As a gynecologist, Cron often sees adolescent patients who were recently diagnosed with cancer to help them with menstrual management. She noticed that many of these patients’ oncology providers often assume that the patient is not sexually active, and therefore, does not need contraception. This was concerning to Cron because an unexpected pregnancy during cancer treatment can cause medical complications and be emotionally taxing for the patient. Abelman and Cron set out to investigate the prevalence of both sexual activity and sexual health counseling among female AYA cancer patients.
The Joint Data Analytics Team at Yale first compiled a list of medical records that fit the inclusion criteria for the study, according to Abelman. She then manually reviewed the records to confirm their eligibility and gathered additional information. The paper states that conversations included in medical records about contraception use or pregnancy prevention during cancer treatment were considered instances of sexual health counseling. Documentation of prescription contraception or condoms use was considered to be evidence of contraception use.
In addition to the low percentage of documented sexual health counseling, the study also included which patient factors were associated with this counseling or with contraception use. For example, Abelman performed statistical significance tests which found that younger patients, ages 15 to 20, were less likely to have received sexual health counseling, while Latina patients had an increased chance of getting it.
“Identifying this gap in care in terms of contraception and contraception counseling means that there is room for us as medical providers to intervene, and improve clinical practice,” Abelman wrote in an email to the News. “To provide ideal care for these patients, steps could make sure these young women all receive counseling about the importance of avoiding pregnancy during their cancer treatment and are offered contraception.”
Natasha Frederick, Director of the Comprehensive Fertility and Sexual Health Team at Connecticut Children’s Medical Center, is currently developing clinical education curricula to teach oncology providers effective ways to talk to AYA cancer patients about sexual health.
She explained that oncologists often do not want to initiate these conversations because they are uncomfortable or think the patient will be uncomfortable. The patients themselves are also not usually motivated to bring up their sexual health, especially if their parents are also in the room. Frederick emphasized that since pregnancy during cancer treatment can disrupt care or result in birth defects, it is important to have these conversations. Additionally, the discussion itself must expand beyond pregnancy prevention.
“[Cron and Abelman’s paper] focuses on contraception counseling, which is very important, but it doesn’t get into the larger scope of sexual health, which can go on to include other sub-topics such as relationships, sexual identity, gender identity, body image,” Frederick said. “Sexual health isn’t just any one thing. It’s a term that covers a whole bunch of sub-areas.”

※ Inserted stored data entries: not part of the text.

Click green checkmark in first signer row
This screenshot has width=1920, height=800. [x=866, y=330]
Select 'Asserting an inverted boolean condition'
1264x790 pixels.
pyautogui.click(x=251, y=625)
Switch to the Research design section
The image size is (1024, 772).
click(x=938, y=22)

In order to better understand the scope and prevalence of sexual health counseling for female AYA cancer patients, Cron said she has plans to conduct a similar study in which patients are given survey questionnaires. She recently conducted a pilot study with eight patients, and the data from the study is currently being analyzed.
Cron hopes that this follow-up investigation will address a limitation of the current study, which was a retrospective chart review. It used pre-recorded patient data, which may not always be reliable or accurate, the paper explains. For example, even if a patient received sexual health counseling, it is possible that her oncology provider did not document it.
“What we’d like to do is hopefully confirm what we found in our retrospective chart review,” Cron said.
According to the American Cancer Society, approximately 30,700 AYAs in the U.S., ages 15 to 29, will be diagnosed with cancer in 2020.